Understanding how dielectric tube geometry impacts the atmospheric pressure plasma jet production of reactive oxygen and nitrogen species in water and in a poly(vinyl alcohol) hydrogel

Abstract

This study investigates the influence of dielectric tube geometry on the production of reactive oxygen and nitrogen species (RONS) in water and in a poly(vinyl alcohol) (PVA) hydrogel. Plasma was generated using a pulsed-direct current (DC) power supply with quartz tubes of three different inner diameter (ID) (1 mm, 2 mm and 3 mm) and fixed outer diameter (4 mm). It was found that the larger (2 mm and 3 mm) ID tubes were more effective at producing RONS in water, whereas the smaller (1 mm) ID tube was more effective at producing RONS in the PVA hydrogel.

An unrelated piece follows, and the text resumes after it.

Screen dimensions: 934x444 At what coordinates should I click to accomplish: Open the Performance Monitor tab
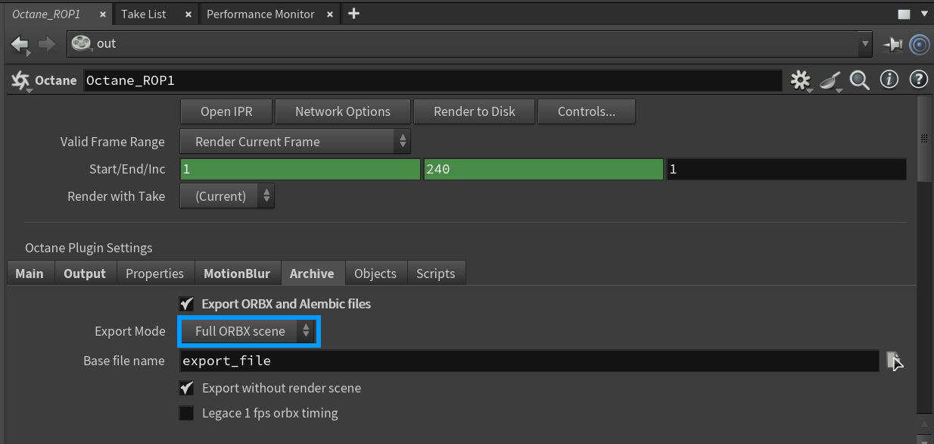pyautogui.click(x=260, y=14)
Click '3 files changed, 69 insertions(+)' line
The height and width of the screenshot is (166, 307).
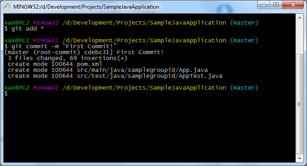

These results show that larger ID tubes enhance plasma processes important for producing RONS in water but not for delivering RONS into soft materials such as the PVA hydrogel. This is because the PVA hydrogel was shown to present a significant barrier that inhibits the penetration of RONS during plasma jet treatment. Although the smaller 1 mm ID tube was not as time-efficient at producing RONS, other plasma processes such as gas flow dynamics and a more intense electric field through a confinement effect leads to a more focused plasma jet capable of penetrating the PVA hydrogel barrier. Therefore, considering factors such as the dielectric tube geometry of the plasma jet may be more important than assessing overall RONS production, which is usually measured in water, when developing plasma jets to deliver RONS into the subsurface of materials. These findings are useful in the future development of plasma jets and associated protocols for activation of hydrogels (in plasma activated hydrogel therapy, PAHT) or other applications such as treatment of solid cancer tumors.